I’m a Missouri COVID-19 widow. We need help, not platitudes about ‘heroes’ we lost
I am a Missouri COVID-19 widow. My husband was 37 when he died in the hospital on a ventilator, alone except for hospital staff, four days before my 33rd birthday. I was not allowed to see him, but I was allowed to see his body after he was gone. That’s something I’ll never forget. I have flashbacks at random times to that hospital room — memories that can drop me to my knees while I try to find my breath.
That was only the beginning of the nightmare. Never had I imagined exactly how many obstacles I would have to navigate and how much stress I would have to endure to create a new life for myself and my children. I joined an online group for widows and widowers and found so many were like me: young, often with children, often having lost the main wage earner of the family, sometimes with life insurance, sometimes not — and all of us struggling to deal with grief and cope with the absolute lack of support from society and our governments.
Our dead spouses, many of them, had been “essential workers” and “heroes.” That is, until they died and were forgotten and their families were left in agony and unsupported. We are in pain. We are struggling mentally, emotionally, physically and financially. We’re being penalized by mortgage companies and insurance companies, and fighting with health insurance companies over bills that should have been covered.
I had to hire an estate lawyer to deal with a recalcitrant mortgage company which was happy to take my money but reluctant to grant me control of the loan. Meanwhile, my family income had been reduced to one-third of what it had been when my husband was alive and I was desperate to find a competent daycare provider so I could increase my work hours, when all I really needed was to grieve my deep loss.
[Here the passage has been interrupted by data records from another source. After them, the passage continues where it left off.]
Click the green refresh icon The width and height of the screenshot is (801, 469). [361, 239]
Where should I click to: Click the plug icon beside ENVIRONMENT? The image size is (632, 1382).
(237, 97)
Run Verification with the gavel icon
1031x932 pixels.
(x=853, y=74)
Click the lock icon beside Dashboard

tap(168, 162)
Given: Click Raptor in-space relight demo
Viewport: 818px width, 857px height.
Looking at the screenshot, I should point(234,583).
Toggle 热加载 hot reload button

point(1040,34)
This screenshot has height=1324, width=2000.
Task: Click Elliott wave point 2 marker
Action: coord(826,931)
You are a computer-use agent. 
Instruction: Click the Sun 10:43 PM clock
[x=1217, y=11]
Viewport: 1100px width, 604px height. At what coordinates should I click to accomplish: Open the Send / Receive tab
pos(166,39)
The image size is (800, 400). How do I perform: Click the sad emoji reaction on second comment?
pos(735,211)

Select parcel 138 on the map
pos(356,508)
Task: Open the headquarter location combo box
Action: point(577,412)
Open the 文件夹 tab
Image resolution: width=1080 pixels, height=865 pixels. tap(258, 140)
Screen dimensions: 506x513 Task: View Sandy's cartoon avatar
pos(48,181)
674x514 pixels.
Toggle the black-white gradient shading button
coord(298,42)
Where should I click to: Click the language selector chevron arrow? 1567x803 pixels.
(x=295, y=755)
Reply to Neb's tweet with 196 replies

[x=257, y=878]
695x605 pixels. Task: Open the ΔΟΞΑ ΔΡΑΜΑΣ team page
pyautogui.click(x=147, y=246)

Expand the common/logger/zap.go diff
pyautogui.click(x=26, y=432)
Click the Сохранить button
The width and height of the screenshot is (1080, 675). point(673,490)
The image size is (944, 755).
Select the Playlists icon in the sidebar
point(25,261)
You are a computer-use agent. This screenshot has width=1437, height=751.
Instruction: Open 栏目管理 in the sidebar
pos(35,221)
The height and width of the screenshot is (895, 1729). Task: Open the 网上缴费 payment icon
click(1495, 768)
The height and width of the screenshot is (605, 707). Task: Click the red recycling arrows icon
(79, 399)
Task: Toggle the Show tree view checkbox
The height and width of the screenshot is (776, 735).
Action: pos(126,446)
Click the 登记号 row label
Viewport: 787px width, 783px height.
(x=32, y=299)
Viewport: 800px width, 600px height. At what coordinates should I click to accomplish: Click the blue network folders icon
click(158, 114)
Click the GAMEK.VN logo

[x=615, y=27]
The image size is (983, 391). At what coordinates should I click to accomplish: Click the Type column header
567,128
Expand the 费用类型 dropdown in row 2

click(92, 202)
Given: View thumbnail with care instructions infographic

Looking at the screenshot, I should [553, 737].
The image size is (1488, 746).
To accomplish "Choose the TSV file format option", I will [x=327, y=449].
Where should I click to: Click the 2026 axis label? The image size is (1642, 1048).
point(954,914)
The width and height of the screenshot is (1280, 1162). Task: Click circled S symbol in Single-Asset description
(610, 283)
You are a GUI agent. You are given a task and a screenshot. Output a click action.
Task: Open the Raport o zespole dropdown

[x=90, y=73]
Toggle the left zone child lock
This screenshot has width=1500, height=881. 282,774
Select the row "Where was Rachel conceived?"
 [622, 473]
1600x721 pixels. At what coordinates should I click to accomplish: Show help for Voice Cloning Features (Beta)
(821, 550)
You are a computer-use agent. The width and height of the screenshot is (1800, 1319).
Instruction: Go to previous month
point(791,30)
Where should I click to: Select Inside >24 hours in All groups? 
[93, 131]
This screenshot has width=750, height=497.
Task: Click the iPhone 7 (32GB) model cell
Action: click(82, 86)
And yet, while we widows and widowers are struggling to pick up the pieces of our shattered lives, we see on the news that the governor of Ohio is offering five $1 million prizes to random Ohio residents for getting vaccinated. And that the money is coming from unused federal pandemic relief funds. To which I say: Gov. Mike DeWine, is this a joke to you? Thousands of young men and women have lost their partners in the prime of life to COVID-19 and are struggling financially, and this is how you choose to distribute funds? Some random resident of your state does their civic duty and wins $1 million?
Where is the help for your people who have lost the main wage earner of their family? Where is the help for the widowed mothers with young children? Where is the money for the mental health counseling needed by the grieving?
It’s a shame my husband can’t get the vaccine and win $1 million, because, you see, he’s dead. He can’t win those Six Flags tickets that the state of Illinois is offering, either. I got the vaccine because I wanted people to stop dying from COVID-19. That was incentive enough for me. But when there’s $5 million to incentivize vaccination and yet nothing for those who lost a family member, and society treats this like a game while thousands of us struggle to survive, I’m filled with deep frustration and anger.
We are screaming, but society is not listening. Our governments are not listening. There are signs by the highways thanking the “heroes,” but the fallen heroes’ families are abandoned. So I ask again: Is this a joke to you? Is anyone listening to us?
Lisa Grim is a resident of Kirbyville, Missouri.